漸 → 頤
Hexagram 53: Development → Hexagram 27: Nourishment
Changing Lines
This transformation involves 3 changing lines (lines 1, 3, 5).
Line 1
初六 鴻漸于干。小子厲有言。無咎。
Six at the beginning means: The wild goose gradually draws near the shore. The young son is in danger. There is talk. No blame.
Line 3
九三 鴻漸于陸。夫征不復。婦孕不育。凶。利禦寇。
Nine in the third place means: The wild goose gradually draws near the plateau. The man goes forth and does not return. The woman carries a child but does not bring it forth. Misfortune. It furthers one to fight off robbers.
Line 5
九五 鴻漸于陵。婦三歲不孕。終莫之勝。吉。
Nine in the fifth place means: The wild goose gradually draws near the summit. For three years the woman has no child. In the end nothing can hinder her. Good fortune.
Trigram Changes
Yilin Verse
一尋百節,綢繆相結。其指詰屈,不能解脫。
A single length, a hundred knots; tightly, densely bound together. The fingers twist and cramp; unable to break free.
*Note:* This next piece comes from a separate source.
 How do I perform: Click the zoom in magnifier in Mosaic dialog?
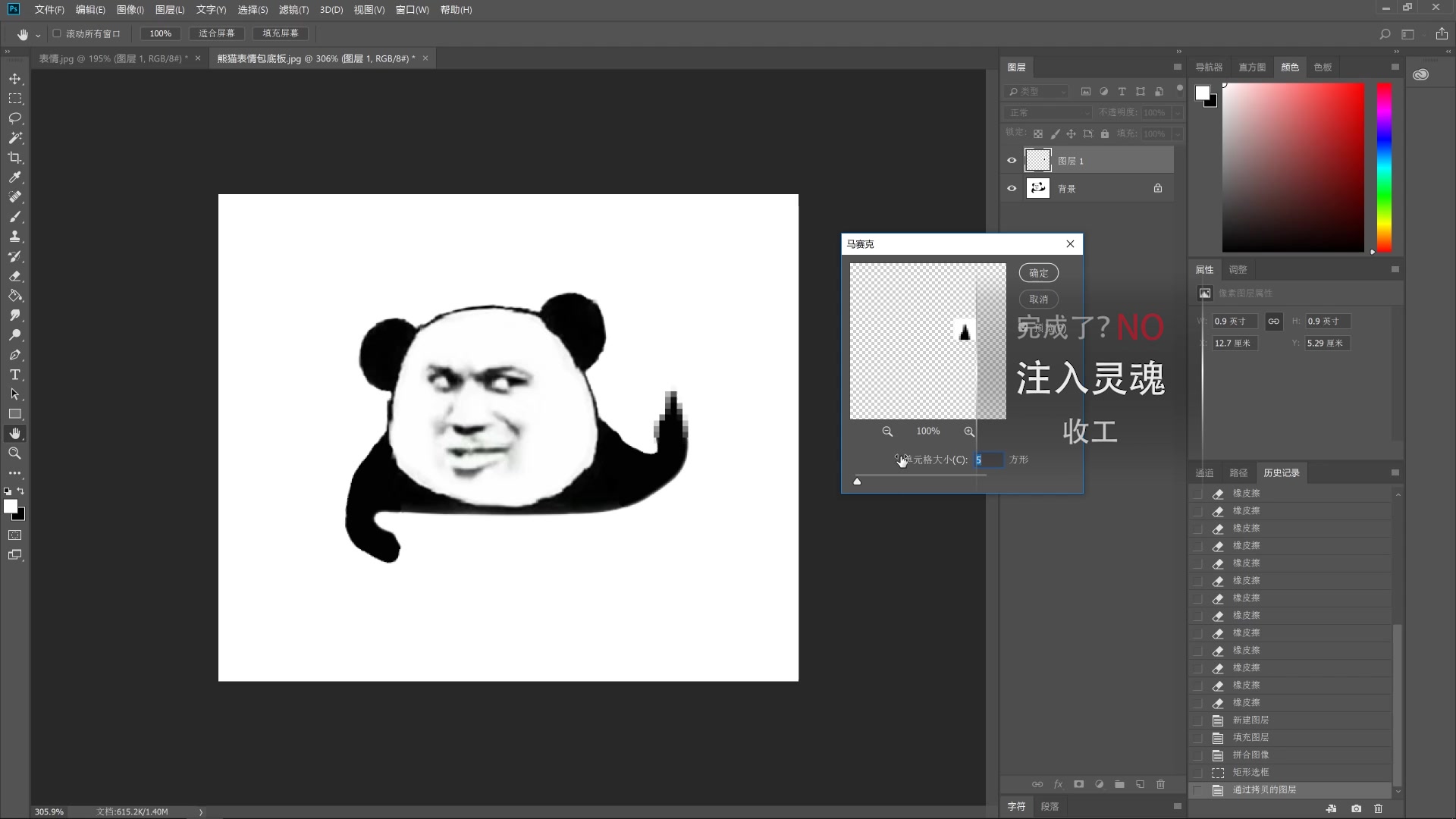click(x=969, y=431)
— Jiao Yanshou, Yilin (Forest of Changes), 1st century BCE
Commentary
Wind over mountain shifts to mountain over thunder: gradual development enters the constriction of Nourishment. A rope of one xun in length has a hundred knots, tangled and knotted beyond reckoning. The fingers twist and cramp, unable to free themselves. The image is claustrophobic: what should flow smoothly has become impossibly entangled, and every attempt at release only tightens the bind. From Development to Nourishment, the mountain rests upon thunder, the jaw that must chew carefully. Nourishment demands discrimination in what one takes in and gives out, but here the rope has overwhelmed the hands. Gradual progress has knotted into complexity that defies unraveling. The verse warns that patient accumulation, without periodic simplification, can bind the very hands that built it.